◆ Work request
Print out the records in full, keeping each word unchanged.

↓

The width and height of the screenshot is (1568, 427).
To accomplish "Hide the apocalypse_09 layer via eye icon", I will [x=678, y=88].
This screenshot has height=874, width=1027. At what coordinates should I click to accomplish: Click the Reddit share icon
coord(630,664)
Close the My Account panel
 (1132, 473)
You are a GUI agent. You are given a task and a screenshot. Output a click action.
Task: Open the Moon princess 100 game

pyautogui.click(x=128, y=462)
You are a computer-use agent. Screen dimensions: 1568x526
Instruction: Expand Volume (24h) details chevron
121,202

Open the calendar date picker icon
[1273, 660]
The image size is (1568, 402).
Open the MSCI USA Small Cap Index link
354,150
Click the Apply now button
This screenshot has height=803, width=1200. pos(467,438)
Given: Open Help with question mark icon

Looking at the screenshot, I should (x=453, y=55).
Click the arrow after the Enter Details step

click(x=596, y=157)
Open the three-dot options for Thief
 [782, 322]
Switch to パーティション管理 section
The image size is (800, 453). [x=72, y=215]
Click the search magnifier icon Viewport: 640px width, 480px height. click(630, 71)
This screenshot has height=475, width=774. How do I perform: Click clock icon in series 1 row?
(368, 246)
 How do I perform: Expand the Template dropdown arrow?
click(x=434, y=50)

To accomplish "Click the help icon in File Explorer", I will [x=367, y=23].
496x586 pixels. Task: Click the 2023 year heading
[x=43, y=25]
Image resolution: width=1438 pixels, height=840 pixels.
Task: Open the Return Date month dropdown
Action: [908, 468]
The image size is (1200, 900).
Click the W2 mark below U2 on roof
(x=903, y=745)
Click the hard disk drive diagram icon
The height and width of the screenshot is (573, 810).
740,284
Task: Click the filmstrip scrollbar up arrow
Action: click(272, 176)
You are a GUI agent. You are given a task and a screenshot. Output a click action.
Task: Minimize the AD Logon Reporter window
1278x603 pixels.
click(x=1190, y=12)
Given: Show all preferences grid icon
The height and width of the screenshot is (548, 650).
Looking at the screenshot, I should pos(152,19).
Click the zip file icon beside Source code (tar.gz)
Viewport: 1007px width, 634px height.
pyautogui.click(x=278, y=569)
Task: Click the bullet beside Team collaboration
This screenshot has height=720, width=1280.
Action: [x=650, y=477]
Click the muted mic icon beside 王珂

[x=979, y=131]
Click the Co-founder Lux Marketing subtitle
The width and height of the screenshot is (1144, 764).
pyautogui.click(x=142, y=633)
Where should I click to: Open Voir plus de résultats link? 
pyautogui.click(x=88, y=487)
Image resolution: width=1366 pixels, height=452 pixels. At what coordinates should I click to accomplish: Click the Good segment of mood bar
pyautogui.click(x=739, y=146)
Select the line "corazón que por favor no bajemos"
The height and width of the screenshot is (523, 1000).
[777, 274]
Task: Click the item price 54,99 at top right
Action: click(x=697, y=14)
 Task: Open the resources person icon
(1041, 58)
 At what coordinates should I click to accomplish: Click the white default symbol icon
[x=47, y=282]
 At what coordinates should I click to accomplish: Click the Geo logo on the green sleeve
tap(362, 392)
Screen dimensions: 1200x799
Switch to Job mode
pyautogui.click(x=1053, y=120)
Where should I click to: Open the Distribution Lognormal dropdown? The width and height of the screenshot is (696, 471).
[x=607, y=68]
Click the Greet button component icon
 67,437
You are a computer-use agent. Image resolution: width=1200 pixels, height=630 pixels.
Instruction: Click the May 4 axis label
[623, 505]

↑

◆ The answer
The width and height of the screenshot is (1568, 427).
To accomplish "Hide the apocalypse_09 layer via eye icon", I will [x=678, y=88].
This screenshot has height=874, width=1027. At what coordinates should I click to accomplish: Click the Reddit share icon
coord(630,664)
Close the My Account panel
 (1132, 473)
You are a GUI agent. You are given a task and a screenshot. Output a click action.
Task: Open the Moon princess 100 game

pyautogui.click(x=128, y=462)
You are a computer-use agent. Screen dimensions: 1568x526
Instruction: Expand Volume (24h) details chevron
121,202

Open the calendar date picker icon
[1273, 660]
The image size is (1568, 402).
Open the MSCI USA Small Cap Index link
354,150
Click the Apply now button
This screenshot has height=803, width=1200. pos(467,438)
Given: Open Help with question mark icon

Looking at the screenshot, I should (x=453, y=55).
Click the arrow after the Enter Details step

click(x=596, y=157)
Open the three-dot options for Thief
 [782, 322]
Switch to パーティション管理 section
The image size is (800, 453). [x=72, y=215]
Click the search magnifier icon Viewport: 640px width, 480px height. click(630, 71)
This screenshot has height=475, width=774. How do I perform: Click clock icon in series 1 row?
(368, 246)
 How do I perform: Expand the Template dropdown arrow?
click(x=434, y=50)

To accomplish "Click the help icon in File Explorer", I will [x=367, y=23].
496x586 pixels. Task: Click the 2023 year heading
[x=43, y=25]
Image resolution: width=1438 pixels, height=840 pixels.
Task: Open the Return Date month dropdown
Action: [908, 468]
The image size is (1200, 900).
Click the W2 mark below U2 on roof
(x=903, y=745)
Click the hard disk drive diagram icon
The height and width of the screenshot is (573, 810).
740,284
Task: Click the filmstrip scrollbar up arrow
Action: click(272, 176)
You are a GUI agent. You are given a task and a screenshot. Output a click action.
Task: Minimize the AD Logon Reporter window
1278x603 pixels.
click(x=1190, y=12)
Given: Show all preferences grid icon
The height and width of the screenshot is (548, 650).
Looking at the screenshot, I should pos(152,19).
Click the zip file icon beside Source code (tar.gz)
Viewport: 1007px width, 634px height.
pyautogui.click(x=278, y=569)
Task: Click the bullet beside Team collaboration
This screenshot has height=720, width=1280.
Action: [x=650, y=477]
Click the muted mic icon beside 王珂

[x=979, y=131]
Click the Co-founder Lux Marketing subtitle
The width and height of the screenshot is (1144, 764).
pyautogui.click(x=142, y=633)
Where should I click to: Open Voir plus de résultats link? 
pyautogui.click(x=88, y=487)
Image resolution: width=1366 pixels, height=452 pixels. At what coordinates should I click to accomplish: Click the Good segment of mood bar
pyautogui.click(x=739, y=146)
Select the line "corazón que por favor no bajemos"
The height and width of the screenshot is (523, 1000).
[777, 274]
Task: Click the item price 54,99 at top right
Action: click(x=697, y=14)
 Task: Open the resources person icon
(1041, 58)
 At what coordinates should I click to accomplish: Click the white default symbol icon
[x=47, y=282]
 At what coordinates should I click to accomplish: Click the Geo logo on the green sleeve
tap(362, 392)
Screen dimensions: 1200x799
Switch to Job mode
pyautogui.click(x=1053, y=120)
Where should I click to: Open the Distribution Lognormal dropdown? The width and height of the screenshot is (696, 471).
[x=607, y=68]
Click the Greet button component icon
 67,437
You are a computer-use agent. Image resolution: width=1200 pixels, height=630 pixels.
Instruction: Click the May 4 axis label
[623, 505]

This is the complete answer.